The combination of leveraging the investment three times ($7.5
billion in the investment pool and $20 billion in securities
ownership) along with the losses resulting from the derivatives
have caused the magnitude of the loss.
The interest rate swap' agreement contemplated in the City of Miami
Beach Pension Obligation Bonds is a derivative product. In the
interest rate swap the City will trade the obligation to pay the
fixed rate of return on the bond issue for an obligation to pay a
rate on the same amount of money at a rate which will vary with the
LIBOR Rate (London Interbank Borrowing Rate). This will subject the
City to the possibility that the short term rate that it will have
to pay will exceed the fixed rate that it would otherwise have to
pay on the bonds for some period of time. This possibility was
fully disclosed to the Finance Committee and the City Commission in
a series of meetings over the past six (6) months. The potential
was also discussed with Moody's and Standard & Poor's who will not
rate the bonds until the decision to issue has been reached. The
reality of the risk is that the situation occurs in which short
term rates exceed long term rates has occurred in only sixty-six
( 66 ) months of the past twenty-two ( 22 ) years ( 2 64 months) .

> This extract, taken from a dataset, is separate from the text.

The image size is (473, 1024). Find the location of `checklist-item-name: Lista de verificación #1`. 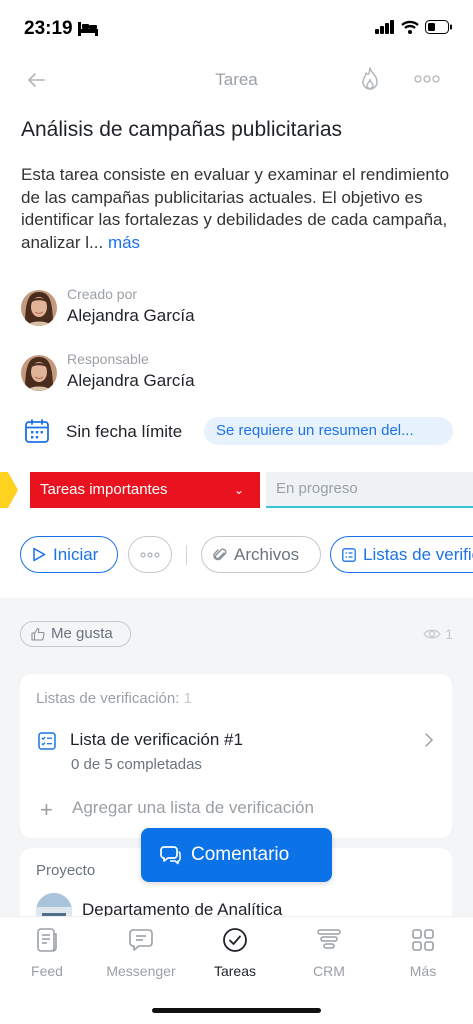

checklist-item-name: Lista de verificación #1 is located at coordinates (156, 740).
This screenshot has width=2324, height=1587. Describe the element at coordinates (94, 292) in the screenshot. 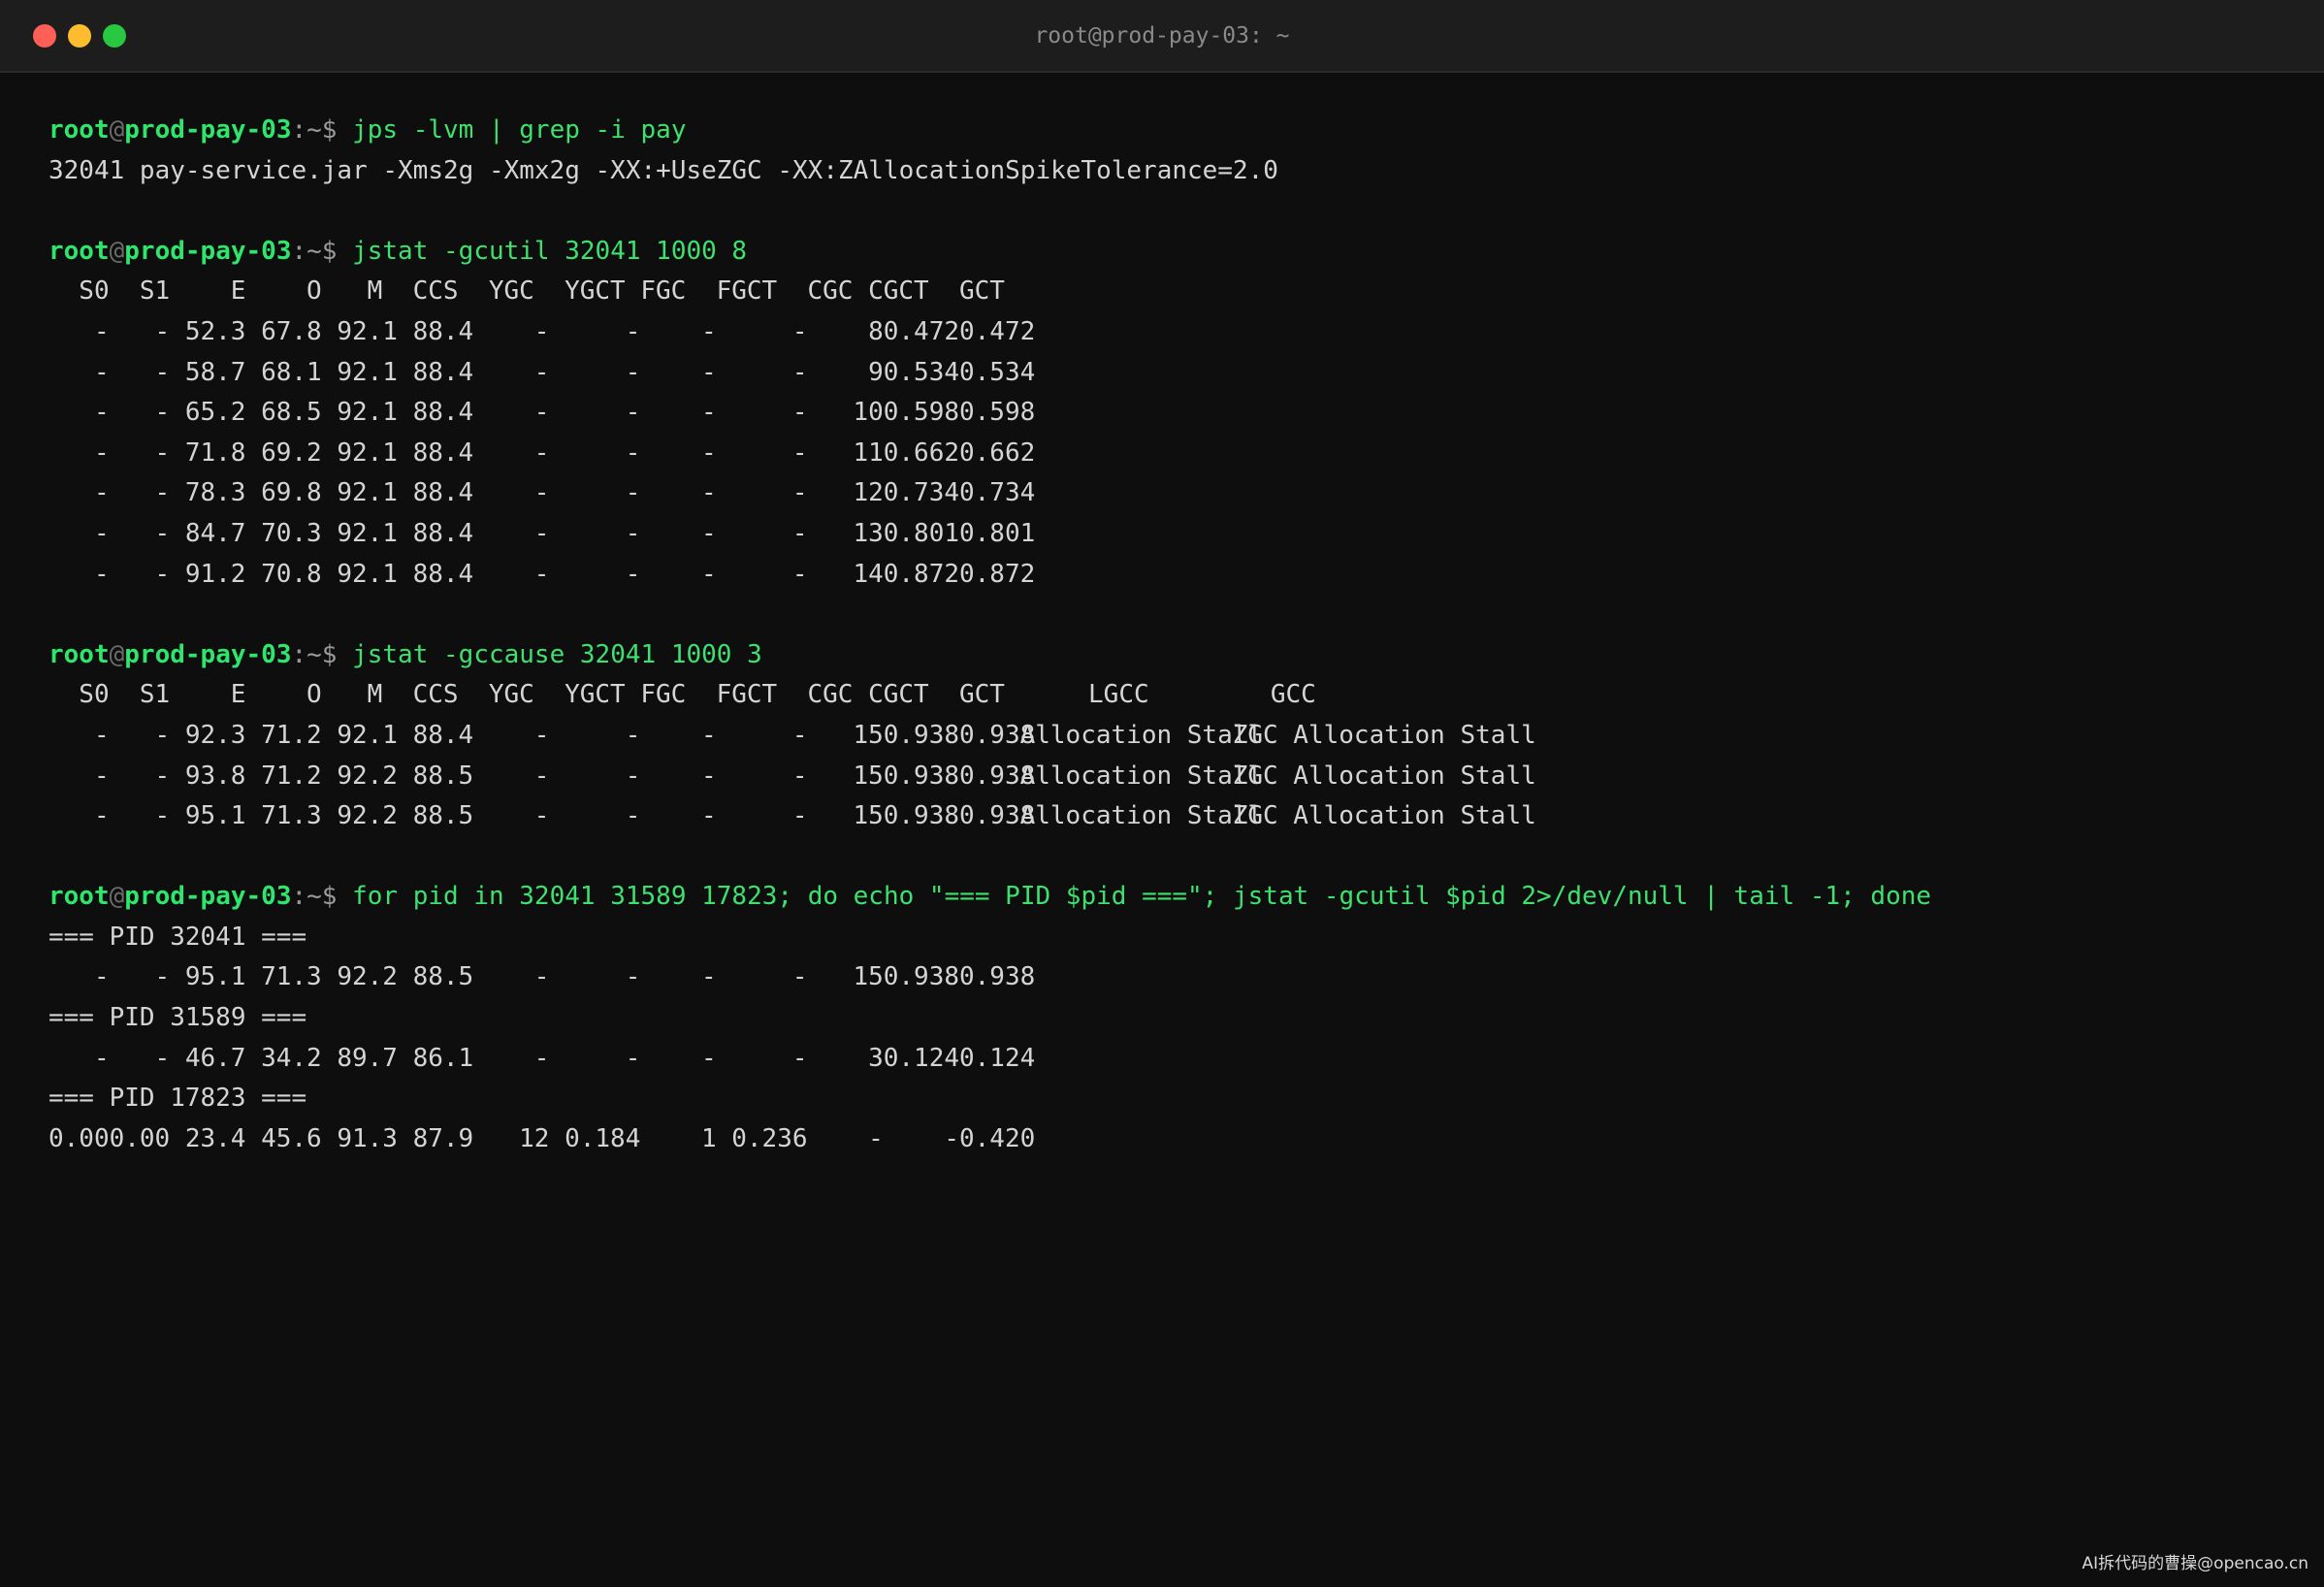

Should interest rates decline sufficiently after the first of the
year and the savings levels required be met, the bonds are
authorized to be issued. In an abundance of caution, this matter
will be placed on the December 21, 1994, City Commission Agenda for
additional discussion to ensure that the members of the City
Commission and the public understand the difference in financial
structure for the Pension Obligation Bonds and the complex leverage
strategy utilized by Orange County, California.